REQUIRED WORK -
Reproduce the following entries without any changes.
— START RECORDS SUPPLIED —
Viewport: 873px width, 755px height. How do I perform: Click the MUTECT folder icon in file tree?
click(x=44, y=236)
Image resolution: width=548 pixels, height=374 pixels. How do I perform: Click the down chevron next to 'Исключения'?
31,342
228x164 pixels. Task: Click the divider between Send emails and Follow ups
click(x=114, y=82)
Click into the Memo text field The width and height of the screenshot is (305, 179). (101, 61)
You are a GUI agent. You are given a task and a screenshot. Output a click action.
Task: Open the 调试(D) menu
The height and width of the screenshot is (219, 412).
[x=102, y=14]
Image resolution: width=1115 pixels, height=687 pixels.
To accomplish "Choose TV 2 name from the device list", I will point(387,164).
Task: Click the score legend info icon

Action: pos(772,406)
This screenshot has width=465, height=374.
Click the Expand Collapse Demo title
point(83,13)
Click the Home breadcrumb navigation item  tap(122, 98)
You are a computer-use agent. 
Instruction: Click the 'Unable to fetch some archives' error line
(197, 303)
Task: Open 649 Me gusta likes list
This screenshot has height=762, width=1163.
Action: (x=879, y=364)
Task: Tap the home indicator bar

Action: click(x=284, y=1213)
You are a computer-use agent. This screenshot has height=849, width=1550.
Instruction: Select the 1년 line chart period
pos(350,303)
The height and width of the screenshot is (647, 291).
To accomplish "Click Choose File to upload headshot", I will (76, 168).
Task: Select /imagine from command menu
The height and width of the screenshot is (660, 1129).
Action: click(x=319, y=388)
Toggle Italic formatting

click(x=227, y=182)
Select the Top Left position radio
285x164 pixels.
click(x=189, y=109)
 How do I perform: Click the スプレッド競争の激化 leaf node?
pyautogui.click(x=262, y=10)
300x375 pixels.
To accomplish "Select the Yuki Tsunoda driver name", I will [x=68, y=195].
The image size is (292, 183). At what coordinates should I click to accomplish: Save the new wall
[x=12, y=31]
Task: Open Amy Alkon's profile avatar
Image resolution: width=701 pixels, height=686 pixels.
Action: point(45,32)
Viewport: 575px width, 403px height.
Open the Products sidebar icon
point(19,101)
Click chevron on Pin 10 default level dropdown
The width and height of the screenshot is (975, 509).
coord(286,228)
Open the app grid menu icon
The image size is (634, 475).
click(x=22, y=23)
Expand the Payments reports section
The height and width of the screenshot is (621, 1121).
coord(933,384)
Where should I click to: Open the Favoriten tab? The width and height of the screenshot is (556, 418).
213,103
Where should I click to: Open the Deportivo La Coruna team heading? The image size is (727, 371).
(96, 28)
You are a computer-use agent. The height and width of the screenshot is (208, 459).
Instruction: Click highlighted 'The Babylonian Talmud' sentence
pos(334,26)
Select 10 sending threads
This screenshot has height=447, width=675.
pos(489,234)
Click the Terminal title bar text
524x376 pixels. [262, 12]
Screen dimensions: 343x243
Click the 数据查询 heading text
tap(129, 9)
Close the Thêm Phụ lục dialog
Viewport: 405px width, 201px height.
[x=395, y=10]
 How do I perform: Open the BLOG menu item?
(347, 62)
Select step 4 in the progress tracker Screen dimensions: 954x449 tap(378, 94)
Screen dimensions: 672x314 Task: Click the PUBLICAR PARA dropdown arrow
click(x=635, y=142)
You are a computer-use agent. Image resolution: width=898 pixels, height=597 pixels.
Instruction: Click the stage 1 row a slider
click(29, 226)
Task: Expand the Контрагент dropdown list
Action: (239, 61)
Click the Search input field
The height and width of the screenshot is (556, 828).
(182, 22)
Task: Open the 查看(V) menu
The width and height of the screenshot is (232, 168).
— END RECORDS SUPPLIED —
CORRECT ANSWER -
Viewport: 873px width, 755px height. How do I perform: Click the MUTECT folder icon in file tree?
click(x=44, y=236)
Image resolution: width=548 pixels, height=374 pixels. How do I perform: Click the down chevron next to 'Исключения'?
31,342
228x164 pixels. Task: Click the divider between Send emails and Follow ups
click(x=114, y=82)
Click into the Memo text field The width and height of the screenshot is (305, 179). (101, 61)
You are a GUI agent. You are given a task and a screenshot. Output a click action.
Task: Open the 调试(D) menu
The height and width of the screenshot is (219, 412).
[x=102, y=14]
Image resolution: width=1115 pixels, height=687 pixels.
To accomplish "Choose TV 2 name from the device list", I will point(387,164).
Task: Click the score legend info icon

Action: pos(772,406)
This screenshot has width=465, height=374.
Click the Expand Collapse Demo title
point(83,13)
Click the Home breadcrumb navigation item  tap(122, 98)
You are a computer-use agent. 
Instruction: Click the 'Unable to fetch some archives' error line
(197, 303)
Task: Open 649 Me gusta likes list
This screenshot has height=762, width=1163.
Action: (x=879, y=364)
Task: Tap the home indicator bar

Action: click(x=284, y=1213)
You are a computer-use agent. This screenshot has height=849, width=1550.
Instruction: Select the 1년 line chart period
pos(350,303)
The height and width of the screenshot is (647, 291).
To accomplish "Click Choose File to upload headshot", I will (76, 168).
Task: Select /imagine from command menu
The height and width of the screenshot is (660, 1129).
Action: click(x=319, y=388)
Toggle Italic formatting

click(x=227, y=182)
Select the Top Left position radio
285x164 pixels.
click(x=189, y=109)
 How do I perform: Click the スプレッド競争の激化 leaf node?
pyautogui.click(x=262, y=10)
300x375 pixels.
To accomplish "Select the Yuki Tsunoda driver name", I will [x=68, y=195].
The image size is (292, 183). At what coordinates should I click to accomplish: Save the new wall
[x=12, y=31]
Task: Open Amy Alkon's profile avatar
Image resolution: width=701 pixels, height=686 pixels.
Action: point(45,32)
Viewport: 575px width, 403px height.
Open the Products sidebar icon
point(19,101)
Click chevron on Pin 10 default level dropdown
The width and height of the screenshot is (975, 509).
coord(286,228)
Open the app grid menu icon
The image size is (634, 475).
click(x=22, y=23)
Expand the Payments reports section
The height and width of the screenshot is (621, 1121).
coord(933,384)
Where should I click to: Open the Favoriten tab? The width and height of the screenshot is (556, 418).
213,103
Where should I click to: Open the Deportivo La Coruna team heading? The image size is (727, 371).
(96, 28)
You are a computer-use agent. The height and width of the screenshot is (208, 459).
Instruction: Click highlighted 'The Babylonian Talmud' sentence
pos(334,26)
Select 10 sending threads
This screenshot has height=447, width=675.
pos(489,234)
Click the Terminal title bar text
524x376 pixels. [262, 12]
Screen dimensions: 343x243
Click the 数据查询 heading text
tap(129, 9)
Close the Thêm Phụ lục dialog
Viewport: 405px width, 201px height.
[x=395, y=10]
 How do I perform: Open the BLOG menu item?
(347, 62)
Select step 4 in the progress tracker Screen dimensions: 954x449 tap(378, 94)
Screen dimensions: 672x314 Task: Click the PUBLICAR PARA dropdown arrow
click(x=635, y=142)
You are a computer-use agent. Image resolution: width=898 pixels, height=597 pixels.
Instruction: Click the stage 1 row a slider
click(29, 226)
Task: Expand the Контрагент dropdown list
Action: (239, 61)
Click the Search input field
The height and width of the screenshot is (556, 828).
(182, 22)
Task: Open the 查看(V) menu
The width and height of the screenshot is (232, 168).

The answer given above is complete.